ハリスが小説の半分をさいたダラハイドの人生はどこいっちゃったの?「レッド・ドラゴン」のすばらしさは、スリラー的なコワさだけではない。それは『羊たちの沈黙』もそうだけど。『羊たちの沈黙』ではクラリスが、「レッド・ドラゴン」ではダラハイドが、自分自身のなかへ旅をする。それこそが私をひきつけたもの。

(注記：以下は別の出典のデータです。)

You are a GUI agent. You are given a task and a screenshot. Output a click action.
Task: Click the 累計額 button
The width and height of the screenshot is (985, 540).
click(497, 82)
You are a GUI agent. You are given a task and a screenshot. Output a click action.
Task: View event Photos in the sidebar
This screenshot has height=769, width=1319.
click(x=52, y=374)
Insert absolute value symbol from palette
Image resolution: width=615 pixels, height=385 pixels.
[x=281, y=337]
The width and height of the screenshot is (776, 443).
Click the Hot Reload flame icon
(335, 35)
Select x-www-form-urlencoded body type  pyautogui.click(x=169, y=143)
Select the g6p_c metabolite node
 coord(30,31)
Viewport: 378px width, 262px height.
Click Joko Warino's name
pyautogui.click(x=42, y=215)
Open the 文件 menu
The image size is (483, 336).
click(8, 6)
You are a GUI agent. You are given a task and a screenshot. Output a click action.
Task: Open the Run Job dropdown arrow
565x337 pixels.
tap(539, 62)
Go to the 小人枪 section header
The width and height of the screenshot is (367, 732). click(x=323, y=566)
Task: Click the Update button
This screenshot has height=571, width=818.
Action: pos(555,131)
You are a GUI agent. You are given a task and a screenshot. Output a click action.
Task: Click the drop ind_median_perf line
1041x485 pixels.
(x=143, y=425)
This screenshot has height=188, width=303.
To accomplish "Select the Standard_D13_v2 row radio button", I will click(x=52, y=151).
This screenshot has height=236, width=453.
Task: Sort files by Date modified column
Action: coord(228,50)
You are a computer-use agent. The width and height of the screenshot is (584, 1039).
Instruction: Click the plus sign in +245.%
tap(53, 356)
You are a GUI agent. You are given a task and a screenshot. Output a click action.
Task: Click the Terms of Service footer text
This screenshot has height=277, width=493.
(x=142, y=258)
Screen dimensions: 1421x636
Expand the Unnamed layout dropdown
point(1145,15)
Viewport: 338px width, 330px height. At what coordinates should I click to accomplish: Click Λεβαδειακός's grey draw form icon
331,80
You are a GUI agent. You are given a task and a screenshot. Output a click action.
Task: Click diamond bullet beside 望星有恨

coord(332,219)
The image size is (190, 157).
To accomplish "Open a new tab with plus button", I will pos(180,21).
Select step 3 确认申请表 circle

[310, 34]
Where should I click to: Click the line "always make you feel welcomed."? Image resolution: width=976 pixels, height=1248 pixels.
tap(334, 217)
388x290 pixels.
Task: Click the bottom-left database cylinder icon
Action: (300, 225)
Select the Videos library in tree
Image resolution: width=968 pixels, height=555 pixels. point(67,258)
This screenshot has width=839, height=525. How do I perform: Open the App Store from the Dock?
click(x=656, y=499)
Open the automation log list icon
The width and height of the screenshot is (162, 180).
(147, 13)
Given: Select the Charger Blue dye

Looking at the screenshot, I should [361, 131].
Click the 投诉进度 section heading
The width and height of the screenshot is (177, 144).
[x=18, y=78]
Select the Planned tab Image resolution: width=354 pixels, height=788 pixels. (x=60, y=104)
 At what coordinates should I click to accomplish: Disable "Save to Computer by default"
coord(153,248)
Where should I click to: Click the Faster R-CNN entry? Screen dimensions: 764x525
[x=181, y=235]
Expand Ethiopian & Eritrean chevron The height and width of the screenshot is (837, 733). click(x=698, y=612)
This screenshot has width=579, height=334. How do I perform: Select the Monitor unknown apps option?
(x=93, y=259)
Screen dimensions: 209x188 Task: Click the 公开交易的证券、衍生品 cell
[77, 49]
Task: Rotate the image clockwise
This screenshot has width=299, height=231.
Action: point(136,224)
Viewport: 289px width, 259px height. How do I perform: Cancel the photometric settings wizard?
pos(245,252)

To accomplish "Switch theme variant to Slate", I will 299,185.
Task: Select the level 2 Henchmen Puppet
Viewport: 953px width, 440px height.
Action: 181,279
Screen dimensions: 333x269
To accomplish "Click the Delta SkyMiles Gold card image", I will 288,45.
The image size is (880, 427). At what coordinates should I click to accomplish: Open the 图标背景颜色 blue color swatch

クラリスとはちがって、ダラハイドは特別な専門家にそのヒントをもらったわけじゃない。彼は、たったひとりの人間(オンナ)から、そのヒントをもらった。彼女とかかわりをもったことで、とくに彼女がオンナだったから、彼の中でビッグ・バンが起こった!みんな、だれかと関わりながら成長したり、反省したり、また、気づかないうちに相手を成長させてたりする。恋愛関係ではなおのこと。料金の高い専門家に会いにいかずとも、人間は人間とかかわることで、自分自身を鏡にうつして見えるようになるものだ。(本人に認識があってもなくても。もちろん、あればなおよし)もっとも自然に、彼は自分自身への旅にでて、今までしがみついてきたモノから手をはなしてみようとする。でも、できない!その苦悩はまるで私自身だ。苦しんで、苦しんで、彼はそれまでの自分がウソだったとは思いたくなかったんだろうと思う。彼の最後の叫び、それこそが生涯彼がほしかったもの。「レッド・ドラゴン」のミソは、普通の人間同士のつきあいがこの男にビッグ・バンをおこさせた、というところにあると思う。グラハムの葛藤とダラハイドの葛藤。ハリスがまったく交差させることなく描いた二人の人生の対比が非常にすばらしかった。・・・・・んですけどね。
この映画では、ダラハイドはまったくのヘンタイだし、グラハムの過去もよくわかんないし、レクター博士はおなかがだぶだぶしててフツーのオヤジみたいだし。(ホプキンスのレクター像に影響されてるのかな。)それでも、ウィリアム・ピーターセンの内脚となで肩がよかったです。彼は今の年齢になった方が非常に魅力的ですね。(実は最近すごく好き)彼ってグリッソム(C.S.I.)がはまり役すぎて他のはどうかなと思ってましたが、ぜんぜんよかったです。
とにかく新しい『レッド・ドラゴン』に非常に期待してます!う〜ん、楽しみ〜〜!